成人はしていても、海千山千の城戸たちにしてみればまだまだ東は全てのカードを見せるにはたらない『ひよっこ』に違いない。
「・・・・東、了解」
東にはそう言うよりほかにない。
一方で東を返した二人は残りの挨拶回りを適度に流していた。
「迅くんが東君を寄越した意味がわかりませんね。

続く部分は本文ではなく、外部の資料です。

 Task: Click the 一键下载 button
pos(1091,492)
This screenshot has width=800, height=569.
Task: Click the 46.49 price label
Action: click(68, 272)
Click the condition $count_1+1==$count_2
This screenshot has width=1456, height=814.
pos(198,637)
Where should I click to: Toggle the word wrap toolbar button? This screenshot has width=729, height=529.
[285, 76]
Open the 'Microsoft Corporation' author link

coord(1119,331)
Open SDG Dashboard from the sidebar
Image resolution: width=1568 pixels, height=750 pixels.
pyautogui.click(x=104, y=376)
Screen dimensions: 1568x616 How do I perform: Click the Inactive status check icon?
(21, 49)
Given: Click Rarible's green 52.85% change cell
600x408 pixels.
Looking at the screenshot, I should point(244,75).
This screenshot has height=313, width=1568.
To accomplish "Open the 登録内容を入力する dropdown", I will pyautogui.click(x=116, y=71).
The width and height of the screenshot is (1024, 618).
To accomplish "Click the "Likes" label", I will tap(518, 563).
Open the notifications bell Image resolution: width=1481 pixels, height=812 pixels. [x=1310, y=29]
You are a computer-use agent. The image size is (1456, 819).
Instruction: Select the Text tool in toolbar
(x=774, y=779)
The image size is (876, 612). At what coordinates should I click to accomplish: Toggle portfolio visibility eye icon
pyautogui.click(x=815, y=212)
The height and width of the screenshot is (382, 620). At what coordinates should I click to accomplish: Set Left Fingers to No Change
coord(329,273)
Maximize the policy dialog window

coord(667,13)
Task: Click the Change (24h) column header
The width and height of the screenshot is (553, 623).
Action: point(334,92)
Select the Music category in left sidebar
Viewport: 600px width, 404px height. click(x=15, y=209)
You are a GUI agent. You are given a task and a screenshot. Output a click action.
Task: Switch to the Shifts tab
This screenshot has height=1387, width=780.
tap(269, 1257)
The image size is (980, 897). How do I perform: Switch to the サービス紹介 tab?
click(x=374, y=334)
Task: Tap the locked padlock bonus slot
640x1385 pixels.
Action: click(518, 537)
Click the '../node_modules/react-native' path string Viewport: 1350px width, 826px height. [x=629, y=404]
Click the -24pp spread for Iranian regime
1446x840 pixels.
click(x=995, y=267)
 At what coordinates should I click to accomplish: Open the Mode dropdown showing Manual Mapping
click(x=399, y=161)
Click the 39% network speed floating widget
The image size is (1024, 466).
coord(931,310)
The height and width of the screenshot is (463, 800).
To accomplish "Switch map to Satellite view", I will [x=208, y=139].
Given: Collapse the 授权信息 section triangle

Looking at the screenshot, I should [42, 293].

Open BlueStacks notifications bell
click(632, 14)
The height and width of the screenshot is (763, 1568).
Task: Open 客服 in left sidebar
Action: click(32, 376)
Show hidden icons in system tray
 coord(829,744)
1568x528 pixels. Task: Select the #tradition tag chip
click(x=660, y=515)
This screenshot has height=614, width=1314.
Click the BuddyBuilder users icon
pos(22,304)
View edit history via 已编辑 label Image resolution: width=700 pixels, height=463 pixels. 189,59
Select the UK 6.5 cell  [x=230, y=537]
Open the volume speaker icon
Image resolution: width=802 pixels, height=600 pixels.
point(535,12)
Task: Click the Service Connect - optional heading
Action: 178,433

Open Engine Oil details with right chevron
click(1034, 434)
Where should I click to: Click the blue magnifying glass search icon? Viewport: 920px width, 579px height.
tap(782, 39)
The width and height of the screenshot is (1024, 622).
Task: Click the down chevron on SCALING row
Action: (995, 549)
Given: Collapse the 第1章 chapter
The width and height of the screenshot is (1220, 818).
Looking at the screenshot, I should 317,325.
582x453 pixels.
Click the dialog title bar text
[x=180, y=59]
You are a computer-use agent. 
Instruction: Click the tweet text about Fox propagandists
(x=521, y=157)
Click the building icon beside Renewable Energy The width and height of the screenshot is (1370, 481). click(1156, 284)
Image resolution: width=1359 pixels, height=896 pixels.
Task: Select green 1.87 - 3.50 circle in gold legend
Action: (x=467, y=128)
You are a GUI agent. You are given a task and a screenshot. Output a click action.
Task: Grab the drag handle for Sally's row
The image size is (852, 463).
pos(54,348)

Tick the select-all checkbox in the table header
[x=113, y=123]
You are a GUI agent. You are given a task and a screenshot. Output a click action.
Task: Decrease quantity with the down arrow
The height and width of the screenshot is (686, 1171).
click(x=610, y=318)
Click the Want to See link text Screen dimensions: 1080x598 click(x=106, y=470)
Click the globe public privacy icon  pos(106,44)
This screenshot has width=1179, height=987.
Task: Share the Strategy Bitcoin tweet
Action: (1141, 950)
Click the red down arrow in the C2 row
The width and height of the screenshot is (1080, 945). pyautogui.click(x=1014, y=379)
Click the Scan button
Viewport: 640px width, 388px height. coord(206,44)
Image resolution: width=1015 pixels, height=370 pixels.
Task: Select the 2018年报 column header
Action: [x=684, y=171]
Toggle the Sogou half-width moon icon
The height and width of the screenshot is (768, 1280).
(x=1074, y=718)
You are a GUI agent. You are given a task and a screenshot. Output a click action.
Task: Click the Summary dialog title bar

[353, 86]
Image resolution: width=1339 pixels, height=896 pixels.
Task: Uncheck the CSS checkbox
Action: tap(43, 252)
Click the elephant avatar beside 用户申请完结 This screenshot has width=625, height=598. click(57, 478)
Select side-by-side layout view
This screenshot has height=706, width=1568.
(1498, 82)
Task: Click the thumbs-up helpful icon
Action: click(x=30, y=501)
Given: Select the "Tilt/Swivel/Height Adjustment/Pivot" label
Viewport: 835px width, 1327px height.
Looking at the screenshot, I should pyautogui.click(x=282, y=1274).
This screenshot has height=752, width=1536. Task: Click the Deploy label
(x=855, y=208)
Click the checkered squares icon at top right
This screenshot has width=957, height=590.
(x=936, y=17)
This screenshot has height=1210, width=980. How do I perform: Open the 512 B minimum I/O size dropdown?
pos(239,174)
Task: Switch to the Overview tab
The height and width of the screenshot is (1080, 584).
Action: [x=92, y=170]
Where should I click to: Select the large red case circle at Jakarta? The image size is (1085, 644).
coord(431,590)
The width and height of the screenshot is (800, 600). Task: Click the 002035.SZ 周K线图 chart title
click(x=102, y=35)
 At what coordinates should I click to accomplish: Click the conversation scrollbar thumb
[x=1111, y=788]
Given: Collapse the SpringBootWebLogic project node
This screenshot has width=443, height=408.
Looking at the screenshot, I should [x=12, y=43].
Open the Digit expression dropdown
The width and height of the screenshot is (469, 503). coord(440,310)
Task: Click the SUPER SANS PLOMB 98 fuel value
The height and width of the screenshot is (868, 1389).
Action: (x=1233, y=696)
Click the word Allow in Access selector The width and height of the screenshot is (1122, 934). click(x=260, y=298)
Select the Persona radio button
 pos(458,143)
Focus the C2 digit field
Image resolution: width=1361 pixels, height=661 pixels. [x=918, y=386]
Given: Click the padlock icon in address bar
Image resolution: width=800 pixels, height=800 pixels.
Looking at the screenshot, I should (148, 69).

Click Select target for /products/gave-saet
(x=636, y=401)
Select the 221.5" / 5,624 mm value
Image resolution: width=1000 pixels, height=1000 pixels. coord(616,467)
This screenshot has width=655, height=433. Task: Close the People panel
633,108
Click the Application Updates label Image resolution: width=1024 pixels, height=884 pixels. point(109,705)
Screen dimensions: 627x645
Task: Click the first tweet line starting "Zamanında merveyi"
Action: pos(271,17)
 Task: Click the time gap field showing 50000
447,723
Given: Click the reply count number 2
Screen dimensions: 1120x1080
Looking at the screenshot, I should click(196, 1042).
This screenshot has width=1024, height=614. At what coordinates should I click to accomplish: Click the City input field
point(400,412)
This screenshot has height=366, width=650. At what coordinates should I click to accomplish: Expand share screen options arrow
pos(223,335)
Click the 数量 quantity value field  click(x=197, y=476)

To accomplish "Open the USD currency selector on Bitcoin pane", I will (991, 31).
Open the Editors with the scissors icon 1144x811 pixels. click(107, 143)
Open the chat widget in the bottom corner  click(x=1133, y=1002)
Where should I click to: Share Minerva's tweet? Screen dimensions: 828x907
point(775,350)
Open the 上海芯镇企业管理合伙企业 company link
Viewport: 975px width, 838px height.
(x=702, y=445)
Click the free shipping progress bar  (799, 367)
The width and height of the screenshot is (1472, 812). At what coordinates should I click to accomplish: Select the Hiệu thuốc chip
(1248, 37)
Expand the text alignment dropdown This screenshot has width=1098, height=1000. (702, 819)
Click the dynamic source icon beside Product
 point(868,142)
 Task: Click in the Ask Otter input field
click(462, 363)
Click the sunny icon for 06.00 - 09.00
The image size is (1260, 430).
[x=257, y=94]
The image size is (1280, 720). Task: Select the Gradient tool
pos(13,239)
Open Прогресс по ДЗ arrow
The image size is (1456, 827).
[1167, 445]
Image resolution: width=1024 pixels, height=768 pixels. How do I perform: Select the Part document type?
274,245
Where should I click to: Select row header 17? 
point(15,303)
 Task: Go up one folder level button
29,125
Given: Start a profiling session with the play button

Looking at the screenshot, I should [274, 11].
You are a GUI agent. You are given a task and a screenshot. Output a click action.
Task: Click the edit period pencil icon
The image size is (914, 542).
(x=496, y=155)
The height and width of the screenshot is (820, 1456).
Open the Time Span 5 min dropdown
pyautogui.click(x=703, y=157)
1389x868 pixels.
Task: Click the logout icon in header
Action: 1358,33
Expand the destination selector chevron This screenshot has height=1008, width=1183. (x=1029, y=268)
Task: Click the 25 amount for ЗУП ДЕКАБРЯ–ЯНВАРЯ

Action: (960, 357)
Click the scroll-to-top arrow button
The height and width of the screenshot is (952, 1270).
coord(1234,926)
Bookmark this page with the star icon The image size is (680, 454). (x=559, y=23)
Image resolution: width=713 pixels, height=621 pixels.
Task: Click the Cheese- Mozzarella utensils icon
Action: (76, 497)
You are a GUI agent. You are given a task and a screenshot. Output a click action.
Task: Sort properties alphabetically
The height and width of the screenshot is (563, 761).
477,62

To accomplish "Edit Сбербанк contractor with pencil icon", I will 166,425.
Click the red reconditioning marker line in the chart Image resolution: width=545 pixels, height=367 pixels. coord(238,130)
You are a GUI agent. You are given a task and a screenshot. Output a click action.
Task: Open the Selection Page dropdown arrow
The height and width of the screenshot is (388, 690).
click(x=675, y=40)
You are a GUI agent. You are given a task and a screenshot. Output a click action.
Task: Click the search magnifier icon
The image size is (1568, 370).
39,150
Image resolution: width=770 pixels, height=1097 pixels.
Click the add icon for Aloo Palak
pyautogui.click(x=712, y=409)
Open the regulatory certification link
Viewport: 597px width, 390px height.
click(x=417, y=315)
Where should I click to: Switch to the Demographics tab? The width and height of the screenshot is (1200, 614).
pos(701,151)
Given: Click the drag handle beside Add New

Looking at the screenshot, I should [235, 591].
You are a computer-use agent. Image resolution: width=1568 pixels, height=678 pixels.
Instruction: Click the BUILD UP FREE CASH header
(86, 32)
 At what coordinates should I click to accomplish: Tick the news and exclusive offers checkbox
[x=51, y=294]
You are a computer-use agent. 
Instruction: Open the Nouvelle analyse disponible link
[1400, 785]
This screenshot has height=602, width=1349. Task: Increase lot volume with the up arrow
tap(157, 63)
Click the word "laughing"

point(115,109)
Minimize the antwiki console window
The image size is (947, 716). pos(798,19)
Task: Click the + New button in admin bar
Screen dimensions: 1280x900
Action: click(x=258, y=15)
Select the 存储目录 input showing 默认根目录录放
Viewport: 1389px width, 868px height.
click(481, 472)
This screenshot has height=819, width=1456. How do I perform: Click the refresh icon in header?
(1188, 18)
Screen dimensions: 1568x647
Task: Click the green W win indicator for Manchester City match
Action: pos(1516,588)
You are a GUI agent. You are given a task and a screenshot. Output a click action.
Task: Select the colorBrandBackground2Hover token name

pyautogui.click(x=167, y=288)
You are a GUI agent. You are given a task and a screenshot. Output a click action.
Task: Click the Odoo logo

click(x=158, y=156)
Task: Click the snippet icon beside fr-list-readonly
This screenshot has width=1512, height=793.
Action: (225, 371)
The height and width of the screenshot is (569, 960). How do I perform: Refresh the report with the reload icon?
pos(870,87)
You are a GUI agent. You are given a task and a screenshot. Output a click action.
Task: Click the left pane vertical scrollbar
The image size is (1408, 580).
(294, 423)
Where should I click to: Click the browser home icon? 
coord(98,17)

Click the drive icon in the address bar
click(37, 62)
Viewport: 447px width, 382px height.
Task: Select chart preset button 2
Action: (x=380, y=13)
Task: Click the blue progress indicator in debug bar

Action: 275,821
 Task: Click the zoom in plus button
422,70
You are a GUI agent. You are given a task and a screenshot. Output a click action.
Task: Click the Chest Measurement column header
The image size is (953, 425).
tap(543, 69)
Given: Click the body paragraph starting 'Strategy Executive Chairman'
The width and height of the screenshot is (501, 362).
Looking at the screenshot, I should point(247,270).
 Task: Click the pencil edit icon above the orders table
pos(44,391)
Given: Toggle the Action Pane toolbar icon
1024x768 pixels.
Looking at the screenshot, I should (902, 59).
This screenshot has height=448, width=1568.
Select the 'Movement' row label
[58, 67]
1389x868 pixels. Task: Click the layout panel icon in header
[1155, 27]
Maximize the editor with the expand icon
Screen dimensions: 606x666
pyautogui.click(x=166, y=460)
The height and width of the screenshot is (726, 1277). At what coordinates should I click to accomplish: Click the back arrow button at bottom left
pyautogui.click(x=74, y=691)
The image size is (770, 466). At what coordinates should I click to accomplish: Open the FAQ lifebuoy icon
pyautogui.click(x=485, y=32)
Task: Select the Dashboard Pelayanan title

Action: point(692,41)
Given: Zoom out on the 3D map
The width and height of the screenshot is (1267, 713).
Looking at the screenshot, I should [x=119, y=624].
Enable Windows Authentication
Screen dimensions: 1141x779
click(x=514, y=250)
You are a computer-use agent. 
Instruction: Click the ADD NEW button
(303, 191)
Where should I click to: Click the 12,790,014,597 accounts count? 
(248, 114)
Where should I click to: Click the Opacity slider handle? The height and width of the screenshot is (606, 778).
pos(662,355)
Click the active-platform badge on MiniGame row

本当にただの気分転換のすすめ、だったりは、しないですね迅くんだ」
「『視えて』いるが全てを『わかって』いるわけでもないからな。ボーダーに戻るのは明後日だ。それ前に何事もなければそれはそれでいい。東君もいずれはこうした席に出るようになる、早めに体験しておくのは悪いことはない」
「まだ『何かある』と?」
「可能性の問題だ。迅もすべての手の内を見せたわけではないだろうからな」
「やれやれ、一筋縄ではいきませんね。城戸司令の『古巣』からは何か流れてきては?」
「何の話だ」
少しも表情の変わらない城戸に、唐沢はグラスの中身をちらつかせる。先ほどから彼は一度も飲み物には口をつけていない。弱いのだ。単純に。飲めば潰れる。
接待の席で唐沢に酒を飲ませることは至難の業だ。彼は自分の弱さをきちんと自覚し自衛する。その手腕ときたら見事以外の言葉はない。
彼が酔うとすれば、よほどの手だれか、よほど気を抜いた相手か、彼自身が『酔うぞ』と決めたときである。
「・・・・・・唐沢君、今からでも東を呼び戻すか」
「必要ありませんよ。司令がいらっしゃる」
「酔っ払いの世話はしない」
「ふむ。ですが酔ってうっかり重大な機密をもらしてしまうかもしれません。たとえば、あそこでこちらを睨んでいる警備の方は以前から目を付けられている公安の刑事さんですよ」
「大した情報は流れてきていない」
唐沢に根負けした形で城戸は話す。優秀な外務営業部長が『うっかり』をすると本気で思っているわけではない。だが上層部でいらぬ腹の探りをするメリットは見当たらなかった。
「あちらのかたは城戸司令をご存じないようですが」
「私が『あそこ』にいたのが何年前だと?」
「そうですねぇ・・・・私がまだ学生服を着ていた頃でしたか」
「・・・・・・昔から思っていたが、君はその好奇心でいつか身を滅ぼすぞ」
「好奇心がなければこんな仕事引き受けてませんよ。私も、根付さんも、鬼怒田室長も同類ですね。好奇心が強い、ばくち打ちの集まりがボーダーなのでは?」
鬼怒田はともかくとして根付が聞けば「違います」と冷や汗まじりに憤慨するだろう。
近づく人の気配に気が付いて、二人は無駄話を切り上げた。
「やぁ、お二人ともおそろいで」
近づいてきたのは最初の話題でのぼった『唯我』の支社長だ。
グラスを軽く上げて楽しませて頂いています、と軽く応酬する。
「今夜は会長はいらっしゃらないようで」
「ああ、そうなんですよ。出席する予定だったんですがね」
「何かご予定が?」
「お二人は『占い』信じてらっしゃいますか?」
一拍、返事が遅れた。
占いとは少し違うものを二人は、ボーダーは確かに『信じて』動いている。その数秒の間をどうとらえたのか、支社長は話を続ける。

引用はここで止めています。